Taken this spring on a cold rainy day. You can see the back of the grey shirt is soaked from the rain. It was about 10 Deg C that day. These guys are dedicated, I was wearing a winter coat and gloves and they were at it for hours. Shot with the Sigma 50-500 Bigma [love that lens] @1/10th, 490mm and panning the shot. Lake Banook Olympic rowing center Dartmouth Nova Scotia.
Proof the weather seals work, I was out there for 2 hours that day with a rain cover on the lens but the camera was open to the rain. Worked like a charm.
Last edited by Peter Zack; 02-18-2008 at 09:39 AM.
I've been trying to follow along with the weekly challenges. The different topics make me think differently about my photography. Everyone's postings have been a huge inspiration!
Now that I seem to have figured out posting, here's an entry that I shot just for this week's contest.
DA18-55@24mm, 1/5s, f/4, ISO200
Mini-tripod on garbage-can
The motion blur was about what I was expecting with the shutter speed I had selected and the speed of the cab, but I was surprised that the wheels completely failed to expose anywhere in the scene.
It almost looks like a (fast moving) hover-cab.
OK most of these shots are with moving subjects and either stationary or relative stationary (a pan basically means the camera is more or less stationary relative to the main photographic subject) subjects. Here's one with a moving camera and a stationary object. Off and on (mostly, off lately) I've played around with "camera painting" where one deliberately selects a slow shutter speed and moves the camera to create a blur. The idea is to start the motion s tiny split second after the shutter opens so that you pick up a hint of the subject rather than just a blur of color. I just saw this contest today, and I'm here at work, so I thought I'd enter now because I might not remember or have time later. That object in the upper left that looks like a piece of dust, is just that, a piece of dust that I didn't bother to clone out when I first posted this shot in one of my private galleries. The shot was just so that one of my friends could see what I was talking about. BTW, that piece of dust shows up in only this shot, for all I know it may still be floating around in my camera somewhere....
In any event, DS 18-55 kit lens f32 at 3/10ths of a sec.

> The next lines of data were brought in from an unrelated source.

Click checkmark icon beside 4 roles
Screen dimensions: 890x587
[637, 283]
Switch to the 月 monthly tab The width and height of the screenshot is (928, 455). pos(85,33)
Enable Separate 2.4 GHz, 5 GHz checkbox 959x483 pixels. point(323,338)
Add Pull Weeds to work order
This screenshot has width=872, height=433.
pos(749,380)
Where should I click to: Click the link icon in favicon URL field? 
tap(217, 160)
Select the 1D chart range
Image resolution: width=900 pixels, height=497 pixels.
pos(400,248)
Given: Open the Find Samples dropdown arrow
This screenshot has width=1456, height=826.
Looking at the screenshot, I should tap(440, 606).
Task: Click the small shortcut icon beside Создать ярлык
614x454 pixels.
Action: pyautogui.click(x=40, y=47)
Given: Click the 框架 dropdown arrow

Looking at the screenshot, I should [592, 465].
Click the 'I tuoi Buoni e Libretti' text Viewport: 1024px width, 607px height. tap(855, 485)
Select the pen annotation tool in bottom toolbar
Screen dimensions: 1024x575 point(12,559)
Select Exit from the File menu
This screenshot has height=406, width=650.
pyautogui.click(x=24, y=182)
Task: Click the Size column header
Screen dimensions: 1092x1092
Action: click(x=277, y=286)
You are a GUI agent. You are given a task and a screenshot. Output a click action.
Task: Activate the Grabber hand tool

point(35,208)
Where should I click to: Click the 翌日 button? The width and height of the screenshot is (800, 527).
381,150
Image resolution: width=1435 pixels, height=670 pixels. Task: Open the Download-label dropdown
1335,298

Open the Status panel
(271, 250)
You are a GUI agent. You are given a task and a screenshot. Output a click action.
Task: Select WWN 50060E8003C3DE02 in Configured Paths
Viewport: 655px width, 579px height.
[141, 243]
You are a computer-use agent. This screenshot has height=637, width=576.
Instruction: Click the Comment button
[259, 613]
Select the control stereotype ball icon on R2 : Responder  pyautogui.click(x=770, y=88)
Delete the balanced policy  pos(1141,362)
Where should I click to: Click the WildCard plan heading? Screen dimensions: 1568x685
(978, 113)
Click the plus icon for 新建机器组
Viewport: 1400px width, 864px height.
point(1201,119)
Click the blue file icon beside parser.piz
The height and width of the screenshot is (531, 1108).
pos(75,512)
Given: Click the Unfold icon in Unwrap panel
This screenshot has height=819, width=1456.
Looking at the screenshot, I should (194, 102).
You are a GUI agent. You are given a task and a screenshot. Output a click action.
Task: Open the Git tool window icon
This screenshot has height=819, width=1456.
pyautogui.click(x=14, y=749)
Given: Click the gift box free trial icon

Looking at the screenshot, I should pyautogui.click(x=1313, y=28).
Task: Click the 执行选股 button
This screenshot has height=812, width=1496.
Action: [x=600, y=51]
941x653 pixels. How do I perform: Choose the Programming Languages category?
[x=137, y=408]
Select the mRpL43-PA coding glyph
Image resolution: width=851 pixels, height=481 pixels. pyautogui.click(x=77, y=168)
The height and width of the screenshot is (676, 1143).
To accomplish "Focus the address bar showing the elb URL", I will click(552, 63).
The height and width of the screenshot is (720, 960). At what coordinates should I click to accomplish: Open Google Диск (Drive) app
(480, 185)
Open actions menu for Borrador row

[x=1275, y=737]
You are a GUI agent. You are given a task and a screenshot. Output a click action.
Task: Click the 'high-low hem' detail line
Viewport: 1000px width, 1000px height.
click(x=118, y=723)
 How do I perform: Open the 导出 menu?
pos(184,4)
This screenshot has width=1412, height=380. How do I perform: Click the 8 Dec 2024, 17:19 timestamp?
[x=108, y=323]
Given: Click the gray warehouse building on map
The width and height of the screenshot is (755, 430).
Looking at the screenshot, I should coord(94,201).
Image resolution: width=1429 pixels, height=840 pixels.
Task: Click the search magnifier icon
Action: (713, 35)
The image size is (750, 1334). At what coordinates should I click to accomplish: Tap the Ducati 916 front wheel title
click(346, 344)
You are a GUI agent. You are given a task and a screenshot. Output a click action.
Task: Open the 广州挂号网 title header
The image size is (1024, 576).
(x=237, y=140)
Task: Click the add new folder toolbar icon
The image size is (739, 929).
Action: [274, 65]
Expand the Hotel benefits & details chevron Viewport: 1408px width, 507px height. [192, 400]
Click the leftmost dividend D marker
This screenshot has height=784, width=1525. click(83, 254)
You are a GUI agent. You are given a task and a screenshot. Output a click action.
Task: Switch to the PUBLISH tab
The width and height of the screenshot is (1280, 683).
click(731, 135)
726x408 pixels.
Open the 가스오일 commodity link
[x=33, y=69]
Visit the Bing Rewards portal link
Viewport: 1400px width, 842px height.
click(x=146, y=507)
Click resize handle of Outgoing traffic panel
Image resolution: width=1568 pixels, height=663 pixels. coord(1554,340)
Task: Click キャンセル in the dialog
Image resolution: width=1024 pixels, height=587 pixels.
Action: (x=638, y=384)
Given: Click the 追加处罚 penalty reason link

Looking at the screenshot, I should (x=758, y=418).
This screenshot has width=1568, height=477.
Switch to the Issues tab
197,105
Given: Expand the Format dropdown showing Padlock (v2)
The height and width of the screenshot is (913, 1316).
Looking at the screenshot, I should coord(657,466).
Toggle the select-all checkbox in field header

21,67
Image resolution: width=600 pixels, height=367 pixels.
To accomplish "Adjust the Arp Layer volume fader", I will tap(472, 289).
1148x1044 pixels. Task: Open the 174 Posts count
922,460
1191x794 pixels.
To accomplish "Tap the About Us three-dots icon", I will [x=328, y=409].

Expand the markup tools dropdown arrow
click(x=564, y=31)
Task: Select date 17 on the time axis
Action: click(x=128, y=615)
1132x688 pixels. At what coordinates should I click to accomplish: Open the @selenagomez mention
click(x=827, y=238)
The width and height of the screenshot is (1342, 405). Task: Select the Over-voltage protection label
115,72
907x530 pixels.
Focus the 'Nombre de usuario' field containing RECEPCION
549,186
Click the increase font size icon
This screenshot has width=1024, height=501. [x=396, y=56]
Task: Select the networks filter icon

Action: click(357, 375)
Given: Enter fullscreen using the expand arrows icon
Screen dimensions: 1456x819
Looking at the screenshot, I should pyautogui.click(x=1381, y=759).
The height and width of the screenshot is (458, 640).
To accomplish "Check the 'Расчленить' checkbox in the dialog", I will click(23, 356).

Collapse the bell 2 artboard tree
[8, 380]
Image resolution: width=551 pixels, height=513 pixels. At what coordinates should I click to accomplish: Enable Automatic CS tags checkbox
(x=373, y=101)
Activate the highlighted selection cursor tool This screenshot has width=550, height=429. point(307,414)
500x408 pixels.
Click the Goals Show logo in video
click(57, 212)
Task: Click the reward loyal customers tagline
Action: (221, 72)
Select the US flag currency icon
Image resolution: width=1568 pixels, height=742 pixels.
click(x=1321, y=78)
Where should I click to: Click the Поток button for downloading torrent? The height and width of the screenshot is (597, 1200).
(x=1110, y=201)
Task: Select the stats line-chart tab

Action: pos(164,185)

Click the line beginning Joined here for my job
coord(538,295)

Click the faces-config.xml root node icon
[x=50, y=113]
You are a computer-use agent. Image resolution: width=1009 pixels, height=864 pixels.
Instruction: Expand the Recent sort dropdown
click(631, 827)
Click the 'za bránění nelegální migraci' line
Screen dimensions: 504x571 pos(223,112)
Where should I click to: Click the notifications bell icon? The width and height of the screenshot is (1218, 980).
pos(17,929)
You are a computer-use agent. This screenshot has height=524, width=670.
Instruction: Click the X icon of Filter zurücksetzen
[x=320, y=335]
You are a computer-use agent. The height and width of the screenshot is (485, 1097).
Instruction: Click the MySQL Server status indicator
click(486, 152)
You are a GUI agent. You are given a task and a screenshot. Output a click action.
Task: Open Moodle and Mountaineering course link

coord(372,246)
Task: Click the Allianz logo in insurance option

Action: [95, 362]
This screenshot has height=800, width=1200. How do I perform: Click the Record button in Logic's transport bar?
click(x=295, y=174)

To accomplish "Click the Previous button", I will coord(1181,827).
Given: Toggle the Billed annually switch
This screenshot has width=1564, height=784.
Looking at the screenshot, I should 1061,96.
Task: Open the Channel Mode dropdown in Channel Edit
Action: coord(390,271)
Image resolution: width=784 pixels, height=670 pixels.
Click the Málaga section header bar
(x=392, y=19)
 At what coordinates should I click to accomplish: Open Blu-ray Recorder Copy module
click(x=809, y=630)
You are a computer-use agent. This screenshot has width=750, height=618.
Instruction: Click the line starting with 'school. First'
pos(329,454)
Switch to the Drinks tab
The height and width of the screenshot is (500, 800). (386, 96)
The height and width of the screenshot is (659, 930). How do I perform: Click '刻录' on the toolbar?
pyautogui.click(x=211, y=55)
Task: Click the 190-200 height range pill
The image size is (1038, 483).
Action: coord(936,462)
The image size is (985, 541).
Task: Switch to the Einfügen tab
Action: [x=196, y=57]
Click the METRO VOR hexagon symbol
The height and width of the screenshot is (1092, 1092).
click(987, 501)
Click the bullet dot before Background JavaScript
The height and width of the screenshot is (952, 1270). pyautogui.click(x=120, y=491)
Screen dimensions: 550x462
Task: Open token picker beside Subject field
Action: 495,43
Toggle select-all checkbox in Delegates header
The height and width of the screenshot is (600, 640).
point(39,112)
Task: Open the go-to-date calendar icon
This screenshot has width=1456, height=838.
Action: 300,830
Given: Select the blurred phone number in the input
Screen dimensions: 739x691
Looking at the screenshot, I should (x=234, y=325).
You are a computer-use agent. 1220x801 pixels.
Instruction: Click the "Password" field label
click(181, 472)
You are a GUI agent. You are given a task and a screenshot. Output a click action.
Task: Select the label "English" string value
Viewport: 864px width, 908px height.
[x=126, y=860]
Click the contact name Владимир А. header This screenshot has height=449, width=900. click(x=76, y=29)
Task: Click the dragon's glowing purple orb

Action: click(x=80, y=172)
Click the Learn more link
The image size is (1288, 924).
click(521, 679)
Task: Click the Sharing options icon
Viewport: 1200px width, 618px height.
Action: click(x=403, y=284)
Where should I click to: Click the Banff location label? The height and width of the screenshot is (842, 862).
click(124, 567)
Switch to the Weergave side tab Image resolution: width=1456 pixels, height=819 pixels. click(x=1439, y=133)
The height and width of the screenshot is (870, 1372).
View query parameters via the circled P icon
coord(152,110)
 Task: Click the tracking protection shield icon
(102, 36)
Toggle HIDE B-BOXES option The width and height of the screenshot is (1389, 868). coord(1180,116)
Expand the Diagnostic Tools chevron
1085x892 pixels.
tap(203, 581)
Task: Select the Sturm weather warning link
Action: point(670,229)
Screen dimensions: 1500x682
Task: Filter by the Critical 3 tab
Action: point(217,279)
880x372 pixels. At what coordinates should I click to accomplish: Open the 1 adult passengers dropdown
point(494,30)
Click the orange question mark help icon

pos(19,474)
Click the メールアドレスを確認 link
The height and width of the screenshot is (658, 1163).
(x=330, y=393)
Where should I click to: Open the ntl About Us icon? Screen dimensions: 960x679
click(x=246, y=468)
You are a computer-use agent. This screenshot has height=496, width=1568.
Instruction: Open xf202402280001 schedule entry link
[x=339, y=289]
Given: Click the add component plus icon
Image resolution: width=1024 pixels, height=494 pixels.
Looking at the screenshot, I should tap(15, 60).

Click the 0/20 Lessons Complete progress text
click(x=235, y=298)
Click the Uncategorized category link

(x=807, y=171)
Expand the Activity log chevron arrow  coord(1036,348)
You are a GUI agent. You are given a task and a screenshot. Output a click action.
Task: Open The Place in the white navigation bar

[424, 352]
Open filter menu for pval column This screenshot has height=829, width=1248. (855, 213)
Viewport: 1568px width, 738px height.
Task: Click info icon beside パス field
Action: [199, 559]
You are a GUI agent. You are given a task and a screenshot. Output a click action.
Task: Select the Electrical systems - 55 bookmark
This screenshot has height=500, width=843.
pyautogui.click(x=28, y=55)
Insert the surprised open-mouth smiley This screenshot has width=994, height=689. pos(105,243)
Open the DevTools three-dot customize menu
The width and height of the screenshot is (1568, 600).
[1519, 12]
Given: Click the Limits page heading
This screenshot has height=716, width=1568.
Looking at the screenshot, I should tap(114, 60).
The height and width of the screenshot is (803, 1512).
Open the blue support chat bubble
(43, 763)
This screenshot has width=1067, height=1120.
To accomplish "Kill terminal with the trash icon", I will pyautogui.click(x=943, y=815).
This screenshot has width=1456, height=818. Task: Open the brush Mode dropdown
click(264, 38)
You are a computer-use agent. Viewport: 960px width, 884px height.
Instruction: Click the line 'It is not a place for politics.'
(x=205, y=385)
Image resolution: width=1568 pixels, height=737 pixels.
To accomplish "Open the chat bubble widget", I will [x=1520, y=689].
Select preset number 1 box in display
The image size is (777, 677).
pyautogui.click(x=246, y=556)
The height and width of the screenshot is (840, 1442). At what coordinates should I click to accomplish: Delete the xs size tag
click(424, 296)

At a local amusement park, my kids had fun on the rides recently. I had fun with my camera. Here is a 2 second exposure, which shows that my daughter was definately stuck in traffic as the other cards are whizzing past her. It was not handheld, but I rested the camera on the rail with a 2 second delay to get the mirror out of the way. ISO200 with the DA18-55 kit lens.
A shot taken from last weekend's Steelback Grand Prix in Toronto of Will Power rocketing out of turn 9/10. Because it's a street course there's fencing all over the place so I cranked the Sigma up to 300mm and tracked him for a few laps focussing on the helmet before I finally got this shot. Pentax K100D, Sigma 70-300mm @ 300mm, ISO 200, f8, 1/180.